Why it matters: Leaders in AI like Google and OpenAI are racing to build ever-bigger models trained on mountains of data that also keep getting bigger, but Common Sense's finding suggests that might be a risky plan.
The big picture: While governments and courts debate AI regulation, people using generative AI tools, especially parents and educators, need guides on how to prevent harm, including protecting their privacy and avoiding misinformation, bias and other harmful content.

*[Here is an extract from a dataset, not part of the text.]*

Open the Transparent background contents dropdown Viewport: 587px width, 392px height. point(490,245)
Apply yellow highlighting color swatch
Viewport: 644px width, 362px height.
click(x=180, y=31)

- Common Sense calls its reviews "nutrition labels" for AI. They outline a product's potential benefits as well as its limitations and risks.
What they found: The AI products trained on the most selective data sets were the safest and those trained on the broadest data were the riskiest, the review team concluded.
- Google's Bard and OpenAI's ChatGPT scored only three out of five stars overall and scored 75% and 48% respectively for privacy.
- The product that scored the highest, with five out of five stars overall, was Kyron Learning, an AI-powered math tutor for fourth graders.
What they're saying: Tracy Pizzo Frey, who leads the Common Sense AI ratings and review programs, tells Axios it's notable that Kyron isn't using generative AI: "They're using conversational AI, and then something called dialog modeling, where they're retrieving very specific videos that were created by teachers."
- Common generative AI products like ChatGPT and Bard do the opposite. "Large language models aren't built by adding data or specific websites or aspects of the internet over time," Pizzo Frey says. "They're scraping large amounts of data from common datasets. We don't know the specifics of most of them anymore."
- If the big companies had focused more on what was included in the data sets as opposed to what was excluded, they would be less likely to generate harmful content, she says, "but that would require starting over."
What's next: While these first ratings are designed more for a "thought leader audience" — the idea is to learn from them in order to give future audiences the guidance they need. "We hope that they will be useful for parents and educators," she says.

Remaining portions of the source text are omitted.